Anti-virus is a big market, particularly on Windows operating systems, and companies will do anything to keep their code secure.
Each company claims their anti-virus product is better than their competitors, and nobody wants to even consider the possibility of their code being publicized. Symantec have landed in some hot water as a direct result of this, with their Norton AntiVirus source code having been accessed.
As Neowin reports citing a post on ZDNet, the source code for Norton 2006 was leaked by Anonymous, who are quickly gaining media attention for their actions. Symantec previously acknowledged that Anonymous had some of the source code, but not the entirety of it.
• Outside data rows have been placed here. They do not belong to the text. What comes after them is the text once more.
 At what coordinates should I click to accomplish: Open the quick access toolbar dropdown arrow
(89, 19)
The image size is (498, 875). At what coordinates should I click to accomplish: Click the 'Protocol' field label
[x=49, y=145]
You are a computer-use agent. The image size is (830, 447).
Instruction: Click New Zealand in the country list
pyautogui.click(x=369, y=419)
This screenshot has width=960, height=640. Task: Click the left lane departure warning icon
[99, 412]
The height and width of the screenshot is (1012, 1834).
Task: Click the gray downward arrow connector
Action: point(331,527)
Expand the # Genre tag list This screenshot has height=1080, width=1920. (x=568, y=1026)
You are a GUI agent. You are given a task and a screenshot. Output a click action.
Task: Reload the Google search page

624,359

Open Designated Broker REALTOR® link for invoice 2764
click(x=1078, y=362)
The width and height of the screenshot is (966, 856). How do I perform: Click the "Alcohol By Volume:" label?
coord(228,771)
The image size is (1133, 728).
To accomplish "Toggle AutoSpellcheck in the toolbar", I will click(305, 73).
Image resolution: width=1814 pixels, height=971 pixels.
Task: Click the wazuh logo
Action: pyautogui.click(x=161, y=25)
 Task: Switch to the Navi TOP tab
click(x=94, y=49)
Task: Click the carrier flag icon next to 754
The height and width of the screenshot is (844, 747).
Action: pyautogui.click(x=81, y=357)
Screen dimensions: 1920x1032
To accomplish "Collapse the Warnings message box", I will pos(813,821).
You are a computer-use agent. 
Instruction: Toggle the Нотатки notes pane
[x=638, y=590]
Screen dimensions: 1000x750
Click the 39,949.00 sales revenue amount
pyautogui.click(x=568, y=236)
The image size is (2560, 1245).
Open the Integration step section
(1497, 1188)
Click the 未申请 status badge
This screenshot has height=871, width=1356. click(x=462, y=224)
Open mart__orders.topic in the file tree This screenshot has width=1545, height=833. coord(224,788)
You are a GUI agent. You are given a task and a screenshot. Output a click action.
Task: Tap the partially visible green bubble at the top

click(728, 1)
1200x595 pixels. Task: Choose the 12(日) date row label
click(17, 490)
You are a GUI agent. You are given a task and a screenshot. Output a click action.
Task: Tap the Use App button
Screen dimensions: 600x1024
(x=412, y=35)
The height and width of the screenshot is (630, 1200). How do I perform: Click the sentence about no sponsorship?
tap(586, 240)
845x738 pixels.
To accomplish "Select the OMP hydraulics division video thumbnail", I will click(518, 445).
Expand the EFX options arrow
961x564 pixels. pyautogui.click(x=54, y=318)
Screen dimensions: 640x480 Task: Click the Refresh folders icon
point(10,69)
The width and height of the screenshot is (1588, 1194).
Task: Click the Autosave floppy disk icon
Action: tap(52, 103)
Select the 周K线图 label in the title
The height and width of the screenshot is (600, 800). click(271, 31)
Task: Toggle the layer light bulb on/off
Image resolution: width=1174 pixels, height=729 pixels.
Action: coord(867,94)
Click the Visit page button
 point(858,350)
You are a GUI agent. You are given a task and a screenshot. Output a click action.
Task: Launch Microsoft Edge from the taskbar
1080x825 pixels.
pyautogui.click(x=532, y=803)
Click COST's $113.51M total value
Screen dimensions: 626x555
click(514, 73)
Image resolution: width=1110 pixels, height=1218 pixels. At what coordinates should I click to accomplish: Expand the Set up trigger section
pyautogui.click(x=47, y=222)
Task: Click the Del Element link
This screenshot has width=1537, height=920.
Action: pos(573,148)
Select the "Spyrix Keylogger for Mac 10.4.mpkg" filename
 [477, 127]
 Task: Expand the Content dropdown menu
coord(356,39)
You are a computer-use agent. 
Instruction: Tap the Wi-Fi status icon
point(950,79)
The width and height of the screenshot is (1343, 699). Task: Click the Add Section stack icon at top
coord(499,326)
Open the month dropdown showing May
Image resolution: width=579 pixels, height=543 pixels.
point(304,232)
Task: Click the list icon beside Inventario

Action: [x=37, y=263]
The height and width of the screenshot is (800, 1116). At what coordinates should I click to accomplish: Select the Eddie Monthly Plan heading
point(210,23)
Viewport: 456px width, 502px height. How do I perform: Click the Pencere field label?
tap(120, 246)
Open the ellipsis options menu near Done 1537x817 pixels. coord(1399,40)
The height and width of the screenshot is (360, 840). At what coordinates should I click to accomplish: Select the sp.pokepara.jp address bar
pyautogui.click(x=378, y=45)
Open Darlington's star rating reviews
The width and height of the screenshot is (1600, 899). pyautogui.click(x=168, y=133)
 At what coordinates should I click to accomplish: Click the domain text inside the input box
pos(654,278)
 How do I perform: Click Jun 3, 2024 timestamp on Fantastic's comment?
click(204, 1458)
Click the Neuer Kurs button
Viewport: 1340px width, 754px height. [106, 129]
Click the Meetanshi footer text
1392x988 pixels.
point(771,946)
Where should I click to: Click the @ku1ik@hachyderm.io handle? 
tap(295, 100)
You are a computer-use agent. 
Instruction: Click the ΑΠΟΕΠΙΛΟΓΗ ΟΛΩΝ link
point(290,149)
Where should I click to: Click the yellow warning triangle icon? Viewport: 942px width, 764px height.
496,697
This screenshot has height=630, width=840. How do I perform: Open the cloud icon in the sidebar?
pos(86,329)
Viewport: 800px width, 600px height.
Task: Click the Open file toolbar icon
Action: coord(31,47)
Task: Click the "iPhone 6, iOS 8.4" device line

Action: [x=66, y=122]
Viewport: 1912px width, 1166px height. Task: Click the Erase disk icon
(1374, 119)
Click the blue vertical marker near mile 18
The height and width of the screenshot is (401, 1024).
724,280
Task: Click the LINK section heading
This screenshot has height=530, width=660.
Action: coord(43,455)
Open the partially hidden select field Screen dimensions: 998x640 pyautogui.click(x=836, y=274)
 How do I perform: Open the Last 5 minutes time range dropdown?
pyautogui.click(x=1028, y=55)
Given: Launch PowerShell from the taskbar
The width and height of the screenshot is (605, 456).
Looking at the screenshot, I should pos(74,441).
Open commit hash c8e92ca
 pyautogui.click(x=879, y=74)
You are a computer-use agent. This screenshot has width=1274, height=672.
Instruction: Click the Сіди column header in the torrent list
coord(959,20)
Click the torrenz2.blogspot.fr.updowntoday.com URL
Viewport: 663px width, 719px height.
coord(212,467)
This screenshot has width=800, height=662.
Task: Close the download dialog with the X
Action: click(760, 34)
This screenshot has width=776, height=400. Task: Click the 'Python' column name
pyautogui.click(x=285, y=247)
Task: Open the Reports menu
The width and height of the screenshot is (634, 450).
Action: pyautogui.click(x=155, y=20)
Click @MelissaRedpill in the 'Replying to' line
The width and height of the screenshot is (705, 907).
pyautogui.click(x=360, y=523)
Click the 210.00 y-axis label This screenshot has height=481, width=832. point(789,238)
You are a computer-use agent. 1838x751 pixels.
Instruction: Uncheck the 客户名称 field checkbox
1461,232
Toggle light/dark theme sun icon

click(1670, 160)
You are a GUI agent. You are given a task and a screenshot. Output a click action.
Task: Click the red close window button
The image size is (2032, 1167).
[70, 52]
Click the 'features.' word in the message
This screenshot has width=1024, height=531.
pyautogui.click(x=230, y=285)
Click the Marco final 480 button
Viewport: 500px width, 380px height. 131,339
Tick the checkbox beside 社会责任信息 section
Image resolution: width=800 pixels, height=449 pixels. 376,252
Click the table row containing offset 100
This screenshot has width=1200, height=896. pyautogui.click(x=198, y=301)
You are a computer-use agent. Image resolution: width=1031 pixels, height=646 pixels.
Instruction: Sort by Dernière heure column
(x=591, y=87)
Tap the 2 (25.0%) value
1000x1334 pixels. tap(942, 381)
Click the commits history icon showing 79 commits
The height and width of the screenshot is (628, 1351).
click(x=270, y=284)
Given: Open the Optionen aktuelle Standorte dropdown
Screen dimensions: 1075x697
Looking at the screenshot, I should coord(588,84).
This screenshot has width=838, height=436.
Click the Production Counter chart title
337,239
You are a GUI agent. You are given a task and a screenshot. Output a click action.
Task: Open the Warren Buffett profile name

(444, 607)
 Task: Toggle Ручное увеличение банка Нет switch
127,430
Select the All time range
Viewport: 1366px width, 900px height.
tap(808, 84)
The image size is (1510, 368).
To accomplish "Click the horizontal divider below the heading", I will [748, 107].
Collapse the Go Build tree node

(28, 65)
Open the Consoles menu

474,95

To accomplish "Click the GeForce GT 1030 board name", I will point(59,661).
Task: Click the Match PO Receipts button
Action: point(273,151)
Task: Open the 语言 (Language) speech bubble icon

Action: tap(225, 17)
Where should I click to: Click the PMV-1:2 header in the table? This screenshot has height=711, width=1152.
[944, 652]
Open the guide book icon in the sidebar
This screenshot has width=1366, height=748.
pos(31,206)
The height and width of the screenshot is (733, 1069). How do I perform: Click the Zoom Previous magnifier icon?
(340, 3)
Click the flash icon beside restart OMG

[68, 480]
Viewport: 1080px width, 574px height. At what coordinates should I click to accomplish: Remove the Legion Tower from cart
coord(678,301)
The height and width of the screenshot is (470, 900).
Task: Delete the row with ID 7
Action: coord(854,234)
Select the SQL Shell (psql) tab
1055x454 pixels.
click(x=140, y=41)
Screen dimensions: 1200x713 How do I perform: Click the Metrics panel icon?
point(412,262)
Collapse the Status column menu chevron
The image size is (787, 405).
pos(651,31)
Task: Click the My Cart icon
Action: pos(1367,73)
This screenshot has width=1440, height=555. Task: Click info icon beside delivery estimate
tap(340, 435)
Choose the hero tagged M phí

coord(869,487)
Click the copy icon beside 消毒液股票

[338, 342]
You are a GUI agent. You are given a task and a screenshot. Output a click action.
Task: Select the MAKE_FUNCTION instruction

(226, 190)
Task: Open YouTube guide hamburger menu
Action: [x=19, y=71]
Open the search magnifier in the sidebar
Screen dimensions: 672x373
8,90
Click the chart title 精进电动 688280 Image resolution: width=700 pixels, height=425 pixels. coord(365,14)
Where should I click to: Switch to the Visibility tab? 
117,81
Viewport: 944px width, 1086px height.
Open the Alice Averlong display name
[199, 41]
In their own words they described it as being only a ‘segment’ of the code. ‘Stun’, a member of the hacking fraternity, announced their latest acquisition over Twitter, linking to a file on The Pirate Bay.
The file weighs in at 1.07GB, including source code for the consumer and corporate versions, as well as files relating to the different operating systems it was made available for. It was suggested that the code was accessed from a server related to the Indian intelligence service, but this seems questionable. Symantec themselves have not commented on the identity of the third party that allowed the code to leak.
According to belief, the Indians wanted to inspect the code to ensure it was secure before making use of the product. Symantec allowed them to examine the code, and after determining it was secure, it was left on a network with poor security. It may very well be the same network that the Anonymous hackers used to gain access to the code. Claims from Symantec say that the 2006 code is of no danger to users of newer versions of the software. Code has reportedly been completely changed since then, and shares no resemblance to the 2006 era version of the popular anti-virus tool, so those running Norton should be able to continue to do so without any real issues being raised.
Finally, the torrent file comes with an additional file. It is a note listing the names of Anonymous members who they want to see released. The list contains one notable exception: Hector Xavier Monsegur, better known as ‘AnonymousAbu’ or ‘Sabu’. Sabu was known to have led the hacking group LulzSec during the past year, but controversy mounted when it was found Sabu had been compromised and may have been reporting on the actions of his friends to the FBI.